Identification and characterization of a functional L-gulono-1,4-lactone oxidase in Arabidopsis thaliana.

摘要

Vitamin C (ascorbate, AsA) is essential for plant and animal health. We cannot synthesize AsA on our own and therefore we must consume it from fruits and vegetables. Ascorbate plays multiple roles in plant physiology, and increasing AsA content in plants remains challenging. There are four biosynthetic AsA pathways in plants: the D-mannose/L-galactose, L-gulose, D-galacturonate, and myo-inositol routes. The AsA metabolic network is not completely understood. The inositol pathway has four enzyme-catalyzed steps, and our group has made significant progress on characterizing the first three enzymes.

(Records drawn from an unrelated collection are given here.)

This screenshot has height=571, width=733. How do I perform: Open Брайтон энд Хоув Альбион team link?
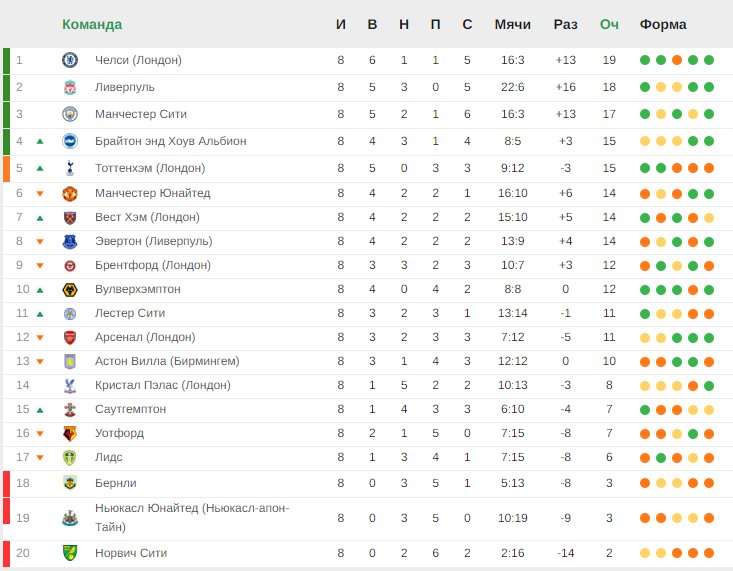pyautogui.click(x=171, y=141)
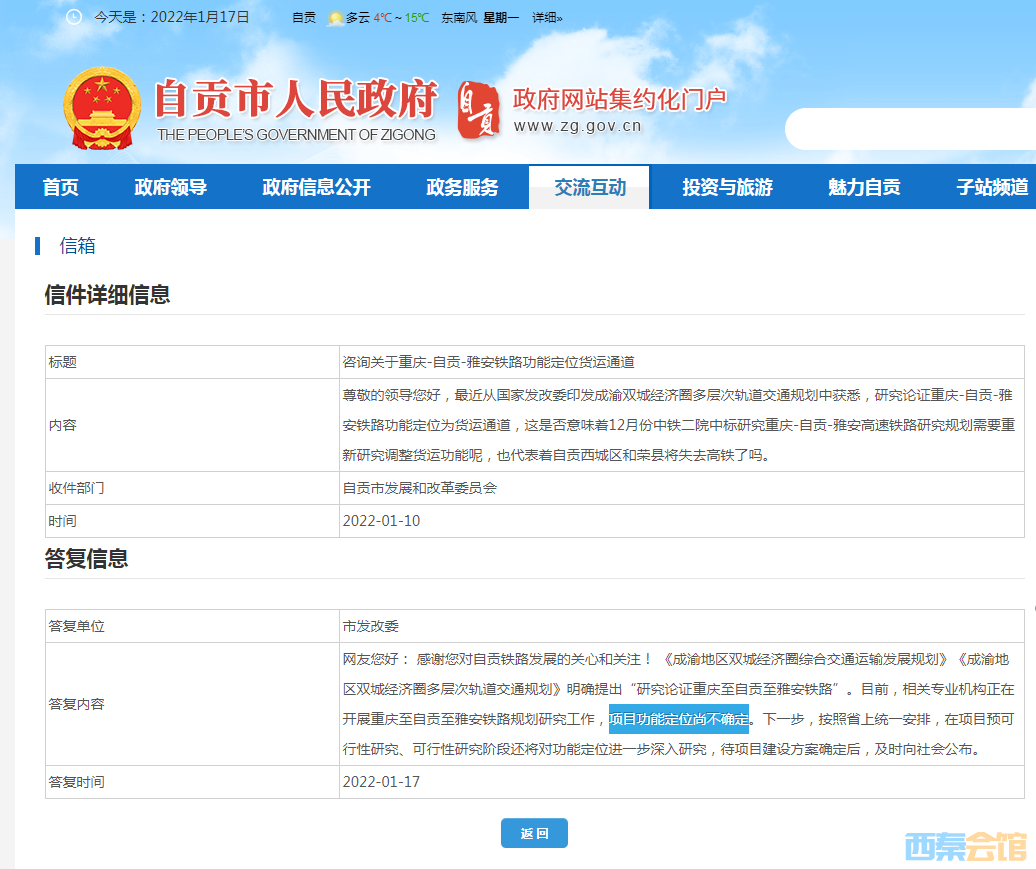Image resolution: width=1036 pixels, height=869 pixels.
Task: Go to the 首页 navigation tab
Action: click(60, 187)
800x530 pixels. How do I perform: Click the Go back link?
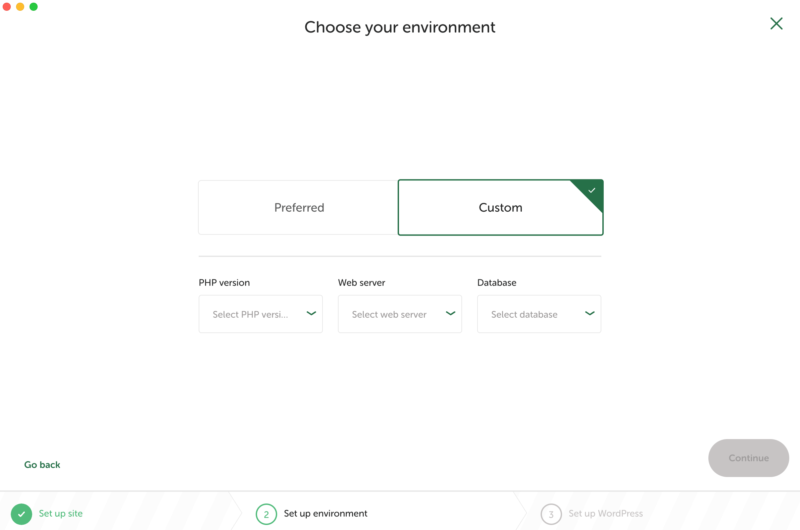pos(42,465)
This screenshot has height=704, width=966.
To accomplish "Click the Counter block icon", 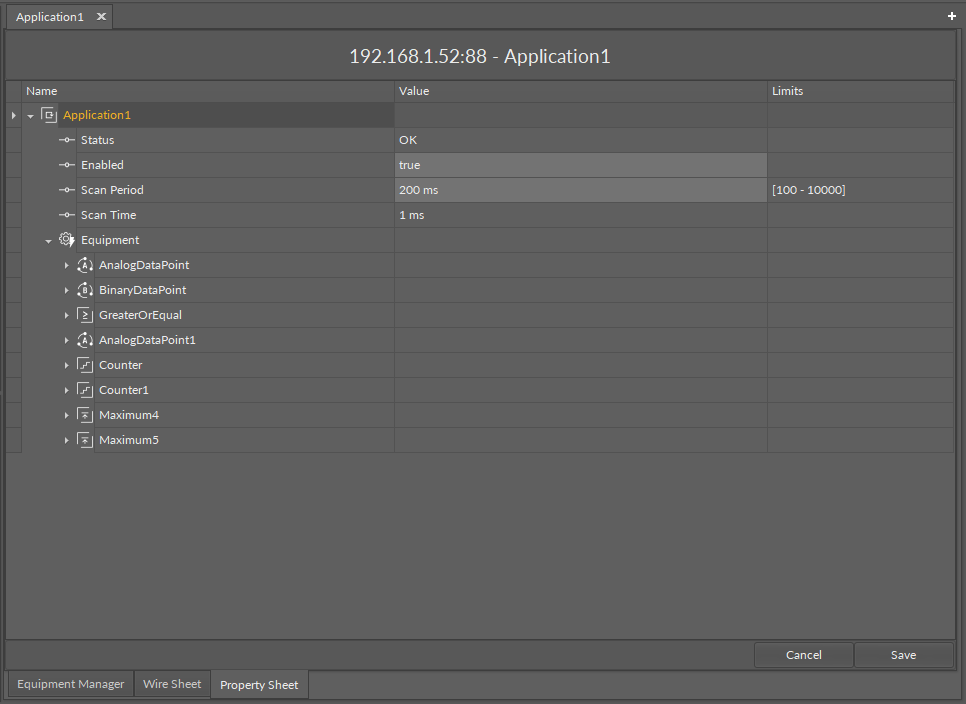I will (x=85, y=365).
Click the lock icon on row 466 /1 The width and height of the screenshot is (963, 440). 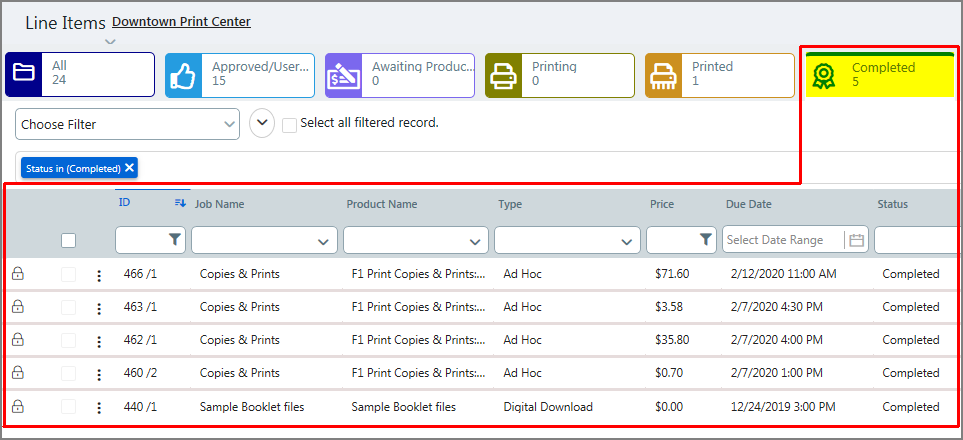[x=17, y=273]
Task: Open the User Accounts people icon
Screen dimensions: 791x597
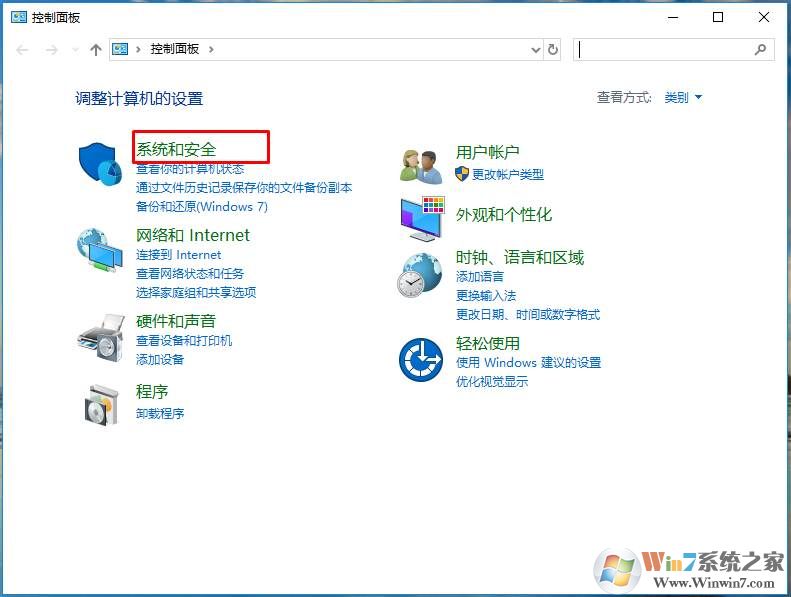Action: click(x=421, y=166)
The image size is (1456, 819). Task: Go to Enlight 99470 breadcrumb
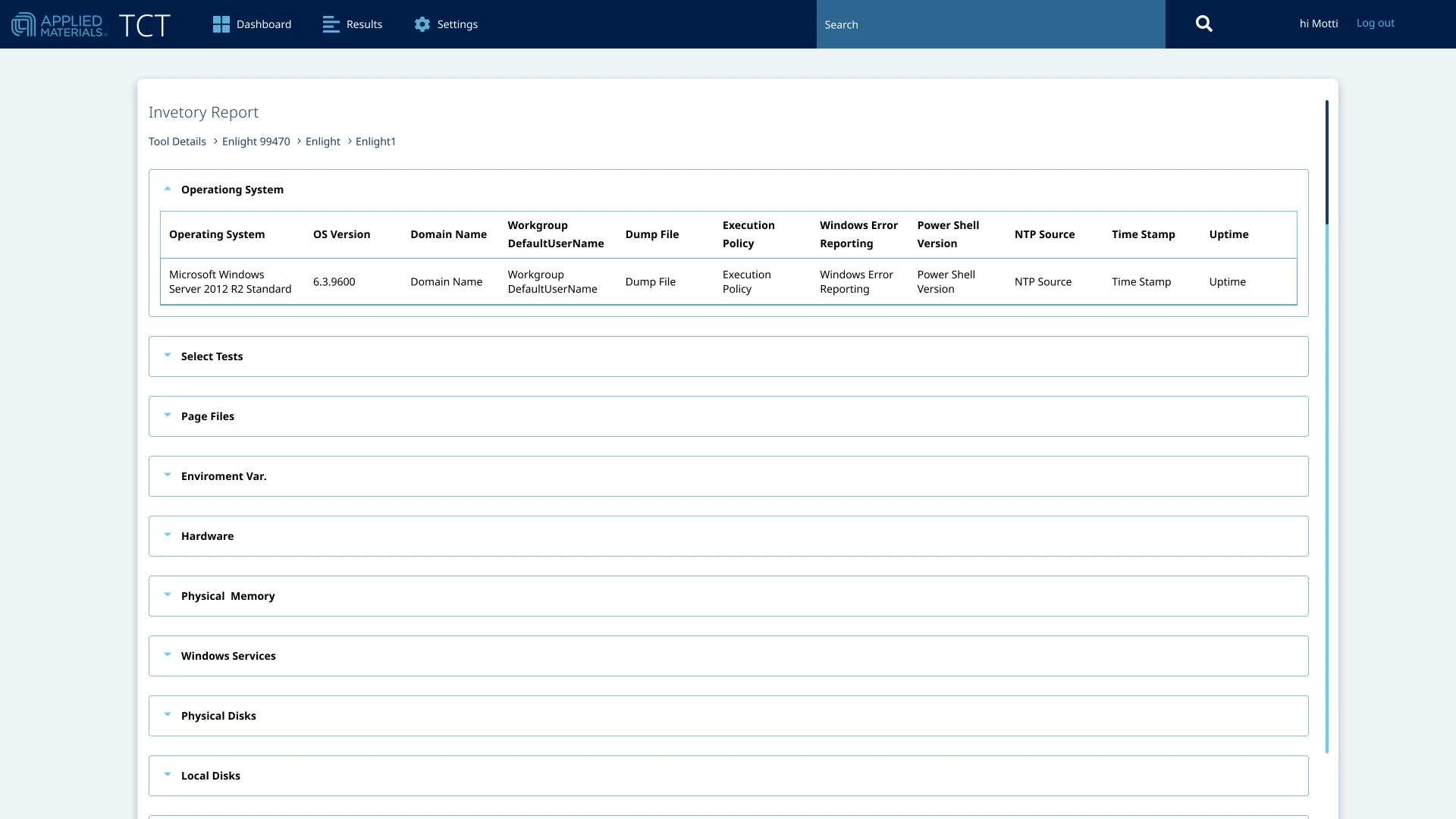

This work focuses on L-gulono-1,4-lactone oxidase (GulLO), the last enzyme in the inositol pathway to AsA. GulLO belongs to the aldonolactone oxidoreductases protein family and properties of these enzymes are here reviewed in detail. There are seven putative GulLO genes in Arabidopsis, and bioinformatic analyses narrowed down our interest into two: AtGulLO3 (At5g11540) and AtGulLO5 (At2g46740). A Japanese group over-expressed these enzymes in tobacco cells and that lead to elevated AsA content after substrate ( L-gulono-1,4-lactone, L-GulL) feeding. However the specificity of the proteins was not studied. Here we characterized the recombinant AtGulLO5 in detail and found it to be an exclusive dehydrogenase and specific only to L-GulL. To our knowledge, this constitutes the characterization of the first true plant GulLO enzyme. Overexpression of AtGulLO3 or AtGulLO5 in N. benthamiana (transient) or A. thaliana (stable) did not lead to increased foliar AsA content. However, our evidence indicates that AtGulLO3 and AtGulLO5 undergo a post-transcriptional regulation. AtGulLO5 may need an effector molecule for its increased catalytic efficiency while AtGulLO3 is short-lived. We propose that GulLO activity is limiting for AsA synthesis in plants. The proposed post-transcriptional regulation may be present only in whole plants but not in cell cultures. We also propose that the isoform from rat (RnGulLO) likely uses L-GulL as a substrate in previously generated transgenic plants. These findings suggest that the L-GulL pool may be used independent of the L-galactono-1,4-lactone (L-GalL) pool. The potential of using these new findings to generate plants with increased AsA content in the future is discussed.